Saved entries:
++++++++++++++++++++

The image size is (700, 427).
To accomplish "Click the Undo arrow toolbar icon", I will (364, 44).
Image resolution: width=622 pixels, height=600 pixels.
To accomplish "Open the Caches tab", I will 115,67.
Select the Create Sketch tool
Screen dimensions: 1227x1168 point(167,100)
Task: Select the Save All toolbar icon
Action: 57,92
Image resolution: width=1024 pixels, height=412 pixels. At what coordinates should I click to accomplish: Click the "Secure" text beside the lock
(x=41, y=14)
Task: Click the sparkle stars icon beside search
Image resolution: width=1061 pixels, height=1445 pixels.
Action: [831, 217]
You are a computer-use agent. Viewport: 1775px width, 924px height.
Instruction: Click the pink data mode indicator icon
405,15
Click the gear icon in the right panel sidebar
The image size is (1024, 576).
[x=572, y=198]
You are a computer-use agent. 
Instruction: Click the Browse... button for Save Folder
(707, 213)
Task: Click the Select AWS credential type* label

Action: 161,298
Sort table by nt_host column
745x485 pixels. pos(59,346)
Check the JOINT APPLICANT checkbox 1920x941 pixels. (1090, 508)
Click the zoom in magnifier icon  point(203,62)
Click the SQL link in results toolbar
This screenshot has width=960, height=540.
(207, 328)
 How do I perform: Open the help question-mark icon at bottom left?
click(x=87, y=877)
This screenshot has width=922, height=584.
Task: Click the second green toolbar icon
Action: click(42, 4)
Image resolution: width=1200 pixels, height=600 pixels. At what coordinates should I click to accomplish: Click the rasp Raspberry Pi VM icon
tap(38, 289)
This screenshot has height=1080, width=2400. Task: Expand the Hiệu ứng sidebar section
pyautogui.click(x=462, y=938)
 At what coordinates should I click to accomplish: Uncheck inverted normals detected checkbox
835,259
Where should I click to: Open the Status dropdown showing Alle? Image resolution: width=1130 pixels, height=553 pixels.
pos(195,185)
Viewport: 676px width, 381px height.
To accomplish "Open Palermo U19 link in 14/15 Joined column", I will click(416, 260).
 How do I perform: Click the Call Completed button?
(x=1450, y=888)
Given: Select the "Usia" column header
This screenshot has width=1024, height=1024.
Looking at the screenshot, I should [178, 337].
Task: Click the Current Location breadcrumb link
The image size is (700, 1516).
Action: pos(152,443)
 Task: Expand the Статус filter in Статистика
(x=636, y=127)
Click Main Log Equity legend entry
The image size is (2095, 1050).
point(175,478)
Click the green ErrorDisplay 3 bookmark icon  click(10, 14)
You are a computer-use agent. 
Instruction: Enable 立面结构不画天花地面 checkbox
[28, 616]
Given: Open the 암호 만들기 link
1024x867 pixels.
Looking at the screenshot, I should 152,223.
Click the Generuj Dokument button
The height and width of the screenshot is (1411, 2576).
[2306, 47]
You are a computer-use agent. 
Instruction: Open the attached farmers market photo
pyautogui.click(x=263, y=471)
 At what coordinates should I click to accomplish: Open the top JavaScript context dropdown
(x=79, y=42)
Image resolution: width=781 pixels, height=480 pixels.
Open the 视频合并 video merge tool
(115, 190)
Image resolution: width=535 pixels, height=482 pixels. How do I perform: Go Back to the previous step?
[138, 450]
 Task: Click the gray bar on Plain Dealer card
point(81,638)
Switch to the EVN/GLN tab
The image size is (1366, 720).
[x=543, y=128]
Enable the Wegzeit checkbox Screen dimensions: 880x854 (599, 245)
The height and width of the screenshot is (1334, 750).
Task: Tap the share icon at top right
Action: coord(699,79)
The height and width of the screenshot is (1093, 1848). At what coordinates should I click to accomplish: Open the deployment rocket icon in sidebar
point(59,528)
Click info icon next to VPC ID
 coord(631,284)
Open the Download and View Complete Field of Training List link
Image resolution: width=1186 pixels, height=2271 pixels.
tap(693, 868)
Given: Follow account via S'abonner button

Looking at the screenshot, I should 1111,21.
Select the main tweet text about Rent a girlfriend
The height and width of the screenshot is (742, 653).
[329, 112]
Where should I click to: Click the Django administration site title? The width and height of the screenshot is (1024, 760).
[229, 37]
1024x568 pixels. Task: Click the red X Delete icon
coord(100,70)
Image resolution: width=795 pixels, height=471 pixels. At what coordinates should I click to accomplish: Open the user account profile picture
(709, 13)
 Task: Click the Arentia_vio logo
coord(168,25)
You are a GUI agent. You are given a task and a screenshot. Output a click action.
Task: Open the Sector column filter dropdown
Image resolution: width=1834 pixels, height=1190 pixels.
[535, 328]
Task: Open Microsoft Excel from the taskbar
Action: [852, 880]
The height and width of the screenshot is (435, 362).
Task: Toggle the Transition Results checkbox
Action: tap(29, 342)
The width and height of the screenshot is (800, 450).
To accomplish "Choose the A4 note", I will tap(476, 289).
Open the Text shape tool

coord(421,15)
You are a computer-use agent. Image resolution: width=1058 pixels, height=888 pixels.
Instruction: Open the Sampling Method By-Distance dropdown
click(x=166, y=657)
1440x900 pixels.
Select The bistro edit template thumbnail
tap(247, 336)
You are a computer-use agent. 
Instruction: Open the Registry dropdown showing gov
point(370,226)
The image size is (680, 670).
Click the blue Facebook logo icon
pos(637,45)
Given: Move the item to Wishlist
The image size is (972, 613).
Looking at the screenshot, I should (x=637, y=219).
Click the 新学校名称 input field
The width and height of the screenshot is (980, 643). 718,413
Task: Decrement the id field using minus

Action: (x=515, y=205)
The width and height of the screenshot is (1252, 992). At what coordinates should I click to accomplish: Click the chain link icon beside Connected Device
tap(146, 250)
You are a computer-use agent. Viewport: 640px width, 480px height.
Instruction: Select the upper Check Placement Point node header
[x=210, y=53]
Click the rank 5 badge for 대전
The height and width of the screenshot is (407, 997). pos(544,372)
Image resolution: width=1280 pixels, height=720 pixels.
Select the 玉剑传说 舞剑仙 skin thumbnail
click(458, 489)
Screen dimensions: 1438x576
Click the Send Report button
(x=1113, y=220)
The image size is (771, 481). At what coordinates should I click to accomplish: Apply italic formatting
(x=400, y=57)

++++++++++++++++++++

Repeat the entries shown above, every one, word for word.

ANSWER BOX
The image size is (700, 427).
To accomplish "Click the Undo arrow toolbar icon", I will (364, 44).
Image resolution: width=622 pixels, height=600 pixels.
To accomplish "Open the Caches tab", I will 115,67.
Select the Create Sketch tool
Screen dimensions: 1227x1168 point(167,100)
Task: Select the Save All toolbar icon
Action: 57,92
Image resolution: width=1024 pixels, height=412 pixels. At what coordinates should I click to accomplish: Click the "Secure" text beside the lock
(x=41, y=14)
Task: Click the sparkle stars icon beside search
Image resolution: width=1061 pixels, height=1445 pixels.
Action: [831, 217]
You are a computer-use agent. Viewport: 1775px width, 924px height.
Instruction: Click the pink data mode indicator icon
405,15
Click the gear icon in the right panel sidebar
The image size is (1024, 576).
[x=572, y=198]
You are a computer-use agent. 
Instruction: Click the Browse... button for Save Folder
(707, 213)
Task: Click the Select AWS credential type* label

Action: 161,298
Sort table by nt_host column
745x485 pixels. pos(59,346)
Check the JOINT APPLICANT checkbox 1920x941 pixels. (1090, 508)
Click the zoom in magnifier icon  point(203,62)
Click the SQL link in results toolbar
This screenshot has width=960, height=540.
(207, 328)
 How do I perform: Open the help question-mark icon at bottom left?
click(x=87, y=877)
This screenshot has width=922, height=584.
Task: Click the second green toolbar icon
Action: click(42, 4)
Image resolution: width=1200 pixels, height=600 pixels. At what coordinates should I click to accomplish: Click the rasp Raspberry Pi VM icon
tap(38, 289)
This screenshot has height=1080, width=2400. Task: Expand the Hiệu ứng sidebar section
pyautogui.click(x=462, y=938)
 At what coordinates should I click to accomplish: Uncheck inverted normals detected checkbox
835,259
Where should I click to: Open the Status dropdown showing Alle? Image resolution: width=1130 pixels, height=553 pixels.
pos(195,185)
Viewport: 676px width, 381px height.
To accomplish "Open Palermo U19 link in 14/15 Joined column", I will click(416, 260).
 How do I perform: Click the Call Completed button?
(x=1450, y=888)
Given: Select the "Usia" column header
This screenshot has width=1024, height=1024.
Looking at the screenshot, I should [178, 337].
Task: Click the Current Location breadcrumb link
The image size is (700, 1516).
Action: pos(152,443)
 Task: Expand the Статус filter in Статистика
(x=636, y=127)
Click Main Log Equity legend entry
The image size is (2095, 1050).
point(175,478)
Click the green ErrorDisplay 3 bookmark icon  click(10, 14)
You are a computer-use agent. 
Instruction: Enable 立面结构不画天花地面 checkbox
[28, 616]
Given: Open the 암호 만들기 link
1024x867 pixels.
Looking at the screenshot, I should 152,223.
Click the Generuj Dokument button
The height and width of the screenshot is (1411, 2576).
[2306, 47]
You are a computer-use agent. 
Instruction: Open the attached farmers market photo
pyautogui.click(x=263, y=471)
 At what coordinates should I click to accomplish: Open the top JavaScript context dropdown
(x=79, y=42)
Image resolution: width=781 pixels, height=480 pixels.
Open the 视频合并 video merge tool
(115, 190)
Image resolution: width=535 pixels, height=482 pixels. How do I perform: Go Back to the previous step?
[138, 450]
 Task: Click the gray bar on Plain Dealer card
point(81,638)
Switch to the EVN/GLN tab
The image size is (1366, 720).
[x=543, y=128]
Enable the Wegzeit checkbox Screen dimensions: 880x854 (599, 245)
The height and width of the screenshot is (1334, 750).
Task: Tap the share icon at top right
Action: coord(699,79)
The height and width of the screenshot is (1093, 1848). At what coordinates should I click to accomplish: Open the deployment rocket icon in sidebar
point(59,528)
Click info icon next to VPC ID
 coord(631,284)
Open the Download and View Complete Field of Training List link
Image resolution: width=1186 pixels, height=2271 pixels.
tap(693, 868)
Given: Follow account via S'abonner button

Looking at the screenshot, I should 1111,21.
Select the main tweet text about Rent a girlfriend
The height and width of the screenshot is (742, 653).
[329, 112]
Where should I click to: Click the Django administration site title? The width and height of the screenshot is (1024, 760).
[229, 37]
1024x568 pixels. Task: Click the red X Delete icon
coord(100,70)
Image resolution: width=795 pixels, height=471 pixels. At what coordinates should I click to accomplish: Open the user account profile picture
(709, 13)
 Task: Click the Arentia_vio logo
coord(168,25)
You are a GUI agent. You are given a task and a screenshot. Output a click action.
Task: Open the Sector column filter dropdown
Image resolution: width=1834 pixels, height=1190 pixels.
[535, 328]
Task: Open Microsoft Excel from the taskbar
Action: [852, 880]
The height and width of the screenshot is (435, 362).
Task: Toggle the Transition Results checkbox
Action: tap(29, 342)
The width and height of the screenshot is (800, 450).
To accomplish "Choose the A4 note", I will tap(476, 289).
Open the Text shape tool

coord(421,15)
You are a computer-use agent. Image resolution: width=1058 pixels, height=888 pixels.
Instruction: Open the Sampling Method By-Distance dropdown
click(x=166, y=657)
1440x900 pixels.
Select The bistro edit template thumbnail
tap(247, 336)
You are a computer-use agent. 
Instruction: Open the Registry dropdown showing gov
point(370,226)
The image size is (680, 670).
Click the blue Facebook logo icon
pos(637,45)
Given: Move the item to Wishlist
The image size is (972, 613).
Looking at the screenshot, I should (x=637, y=219).
Click the 新学校名称 input field
The width and height of the screenshot is (980, 643). 718,413
Task: Decrement the id field using minus

Action: (x=515, y=205)
The width and height of the screenshot is (1252, 992). At what coordinates should I click to accomplish: Click the chain link icon beside Connected Device
tap(146, 250)
You are a computer-use agent. Viewport: 640px width, 480px height.
Instruction: Select the upper Check Placement Point node header
[x=210, y=53]
Click the rank 5 badge for 대전
The height and width of the screenshot is (407, 997). pos(544,372)
Image resolution: width=1280 pixels, height=720 pixels.
Select the 玉剑传说 舞剑仙 skin thumbnail
click(458, 489)
Screen dimensions: 1438x576
Click the Send Report button
(x=1113, y=220)
The image size is (771, 481). At what coordinates should I click to accomplish: Apply italic formatting
(x=400, y=57)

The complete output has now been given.